[[ Passage provided open ]]
McKissock Garden Regeneration
McKissock Ward, Atkinson Morley Wing, St.George's Hospital
During John’s treatment, we discovered the roof gardens for neurological patients outside McKissock Ward. The famous Brain Surgeon Henry Marsh CBE commissioned the gardens to help with patient recovery however following Henry's retirement in 2015 the garden was in serious need of some TLC.
With the agreement of the hospital the John King Brain Tumour Foundation has adopted the garden and and thanks to a team of friends and charitable donations , it has been transformed into an oasis where patients and their families can escape the hospital and see the sky, surrounded by trees and growing plants all full of life.
I found life on the ward extremely noisy, bright and exhausting thus was delighted when I discovered the roof garden. It brought me great joy at a time of great stress.
- Wendy Dutton (May 2019)
Over the last few months the neurosurgical wards and theatres at the Atkinson Morley Wing, St. George’s were converted to house and treat those infected with COVID- 19, so the wonderful team there have been battling on the frontline against the virus with trying days of hard choices and rationed resources.
The roof garden adjacent to the McKissock Ward, which the John King Brain Tumour Foundation maintain, became a peaceful haven to the staff where they could escape the intensity of the wards and feel the fresh air.
Just wanted to say thank you for the roof garden. I’m an anaesthetist and I was deployed to work on the Covid ICU’s for 8 weeks in March and April when we were the busiest.I’ve been moved back to the operating theatres now as things have calmed down. Those weeks on Brodie ICU ward were tough and challenging. But the garden made such a big difference to all of us who worked there. It meant that we could have half an hour in the fresh air to have our lunch. So good for our wellbeing and it was a lovely space to be together with colleagues. It’s what made those grim weeks bearable for me to be honest with you - so thank you so much from all of us.
- Dr Rumiko King, Anaesthetist (June 2020)
“The PPE staff are wearing is very hot, and they are working in scrubs, so the roof garden is a haven where staff can step out for some quiet reflection and to cool down. We cannot give the staff a hug, but these flowers will.”
- Laura King
Paediatric Neurosurgery Equipment
June 2020, St. Georges Hospital
We are delighted to announce that the charity have been awarded a grant of £13,000 from the DM Thomas Foundation to enable us to purchase a Combined Two-Pin Skull Clamp and Actuated Headrest for the paediatric neurosurgery team at St. George’s Hospital. It is a state-of-the-art system which is safe for children under 5 years old and reduces potential complications such as skin necrosis and pressure sores.
[[ Passage provided closed ]]
> **Questions on the material**:
1) In the McKissock Garden text, who commissioned the roof gardens outside McKissock Ward?
2) Copy out the part of the McKissock Garden text that starts at the words "Over the last" and stops after the words "the fresh air.".
These entries come from a separate source, unrelated to the McKissock Garden text.
[[ Material shown open ]]
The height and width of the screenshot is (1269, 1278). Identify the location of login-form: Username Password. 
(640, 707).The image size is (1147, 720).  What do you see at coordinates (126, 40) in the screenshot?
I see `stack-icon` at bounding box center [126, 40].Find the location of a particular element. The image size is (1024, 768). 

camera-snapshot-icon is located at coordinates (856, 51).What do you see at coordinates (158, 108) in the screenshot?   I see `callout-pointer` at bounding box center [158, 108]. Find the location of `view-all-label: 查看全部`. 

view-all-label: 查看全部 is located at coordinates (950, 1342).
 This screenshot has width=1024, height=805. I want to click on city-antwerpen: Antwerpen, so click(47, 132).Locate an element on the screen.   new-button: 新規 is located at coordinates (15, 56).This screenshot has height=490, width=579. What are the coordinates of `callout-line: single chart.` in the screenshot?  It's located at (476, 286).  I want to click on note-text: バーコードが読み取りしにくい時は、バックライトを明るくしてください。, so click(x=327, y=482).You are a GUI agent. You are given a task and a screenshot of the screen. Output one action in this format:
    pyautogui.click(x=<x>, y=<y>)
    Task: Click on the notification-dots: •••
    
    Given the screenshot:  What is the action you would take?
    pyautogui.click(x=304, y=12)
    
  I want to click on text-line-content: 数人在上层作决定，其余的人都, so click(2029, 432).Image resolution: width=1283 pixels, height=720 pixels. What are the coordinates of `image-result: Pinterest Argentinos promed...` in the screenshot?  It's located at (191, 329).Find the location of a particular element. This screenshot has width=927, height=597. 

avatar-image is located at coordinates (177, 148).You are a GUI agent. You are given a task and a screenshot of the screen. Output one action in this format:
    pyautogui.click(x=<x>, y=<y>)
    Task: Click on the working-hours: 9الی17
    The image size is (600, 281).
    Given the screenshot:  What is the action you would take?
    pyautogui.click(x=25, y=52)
[[ Material shown closed ]]
> **Solved problems**:
1) The famous brain surgeon Henry Marsh CBE.

2)
Over the last few months the neurosurgical wards and theatres at the Atkinson Morley Wing, St. George’s were converted to house and treat those infected with COVID- 19, so the wonderful team there have been battling on the frontline against the virus with trying days of hard choices and rationed resources.
The roof garden adjacent to the McKissock Ward, which the John King Brain Tumour Foundation maintain, became a peaceful haven to the staff where they could escape the intensity of the wards and feel the fresh air.